## Fragmento dado
※ ※ ※

Melodramas que acosan el alma, con la imposibilidad como consumación empecinada. El llanto en carne viva; entre gritos, muchos gritos. Tantos como para no soportarlos. Con la necesidad de hablarlos, sin consuelo. Es el destino, es la vida, se les escucha lamentar. Concientes, a veces, de que será lo que debe ser. Pero otras veces, también, como mandatos siniestros.
La familia, en este sentido, como núcleo del funcionar social, que abraza en su santidad, que tiñe de malestar, que circunda porque se protege a sí misma, inmaculada como se sabe. Con un panteón de estatuitas a las que ofrecerse, a las que dar regalías, sacrificios. La unión sacramental como dogma que atender, que inculcar; a los hijos, eso sí, de manera distinta que a las hijas. Ellos, esperanza salvadora, razón de ser de lo demás. Ellas, en tanto, trabajadoras de la casa, oportunismo sexual del macho, prostitutas como mamá.
Pero también la mujer como desgarro existencial. Como grito que se anuda hacia dentro. Y cuando logra salir para afuera, aunque sea apenas, un sismo de alerta toma precauciones rápidas. Al grito se lo calla y, a veces, la vida misma se va en él.

Cuatro películas

La obra de Arturo Ripstein (Ciudad de México, 1943) se extiende de manera enorme. Tan grande es su cine. Desde el western mexicano Tiempo de morir (1966) hasta la reciente Las razones del corazón (2011). Su filmografía supera los treinta títulos, hay cortometrajes y largometrajes, repartidos entre ficción y documental. Así como trabajos televisivos numerosos.
Con el alma primera en Luis Buñuel –“A los quince años, después de ver Nazarín, tuve un ataque de Buñuel que me decidió a ser director”[1]-, Ripstein aparece como nombre progresivamente destacado dentro de la nueva generación cinematográfica de su país. A lo largo de sus películas, habrá de tejer lazos –entre guiones y transposiciones– con el trabajo, entre otros, de Carlos Fuentes, Gabriel García Márquez, Manuel Puig, Elena Garro, Rafael Solana, Luis Spota, Silvina Ocampo.

※ ※ ※

## Datos proporcionados
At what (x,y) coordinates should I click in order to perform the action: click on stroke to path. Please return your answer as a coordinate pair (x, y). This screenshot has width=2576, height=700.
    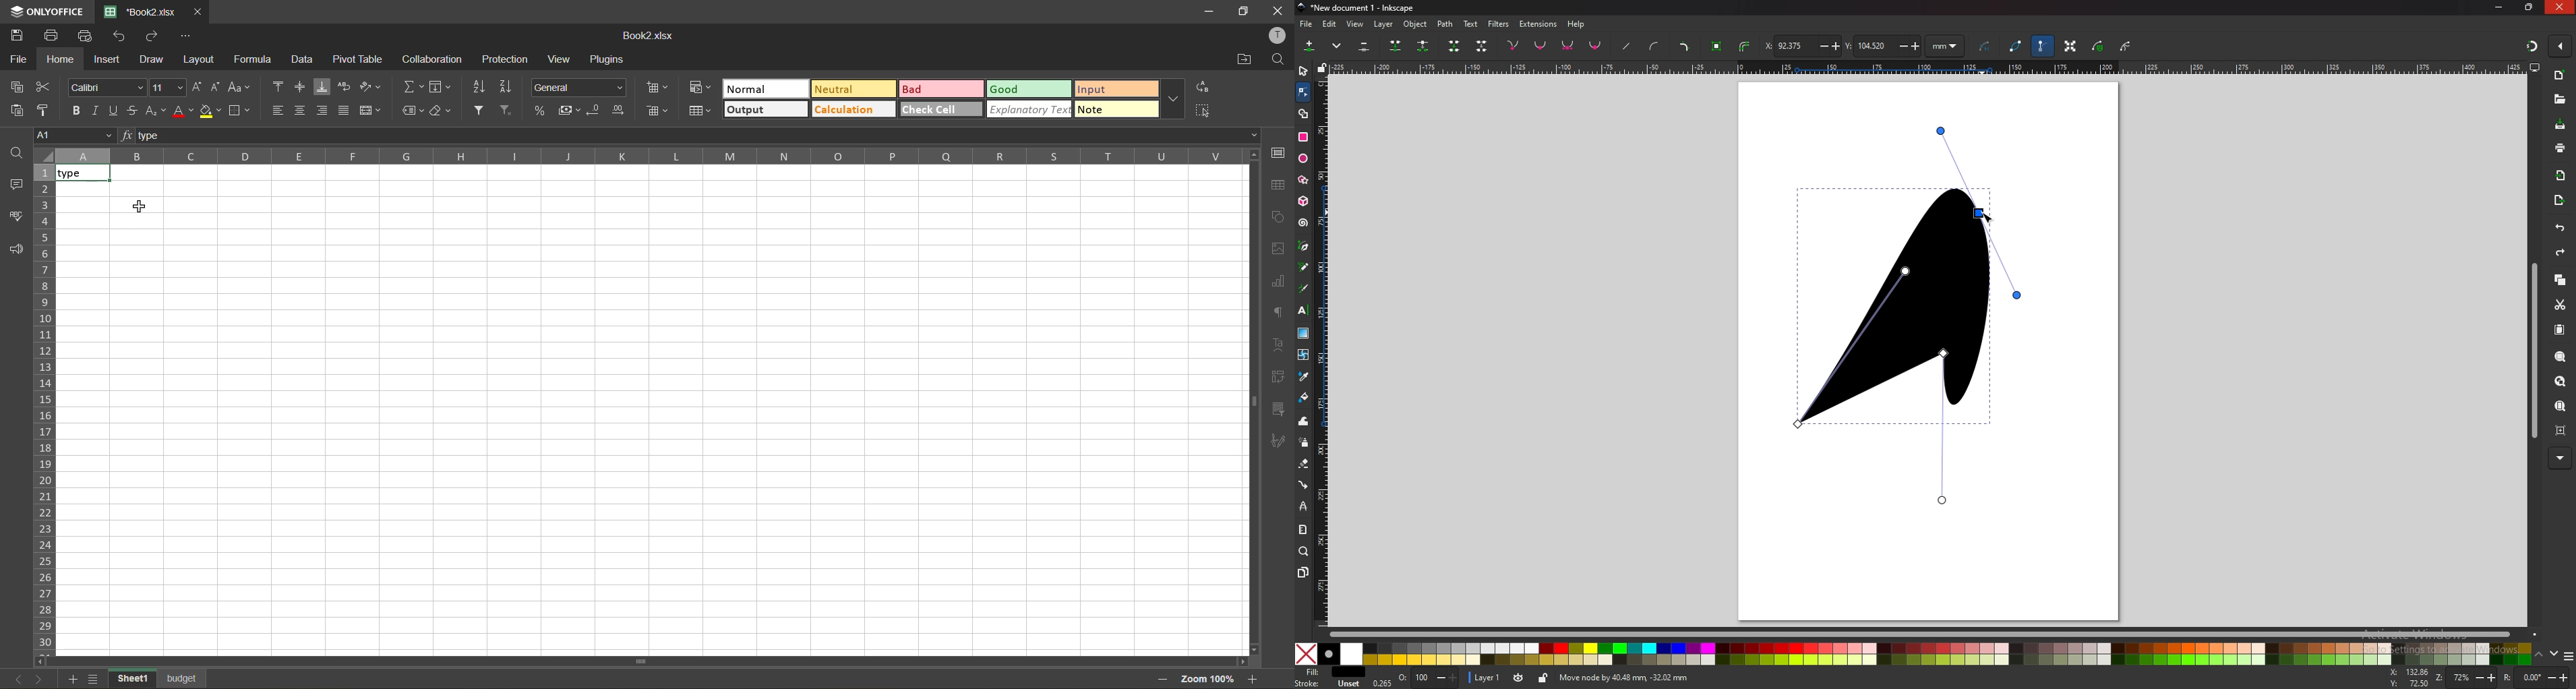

※ ※ ※

## El problema
Según el fragmento sobre Arturo Ripstein, ¿con el trabajo de qué escritores tejió lazos el cineasta a lo largo de sus películas? Enuméralos todos.

## Resultado del ejercicio
Carlos Fuentes, Gabriel García Márquez, Manuel Puig, Elena Garro, Rafael Solana, Luis Spota y Silvina Ocampo.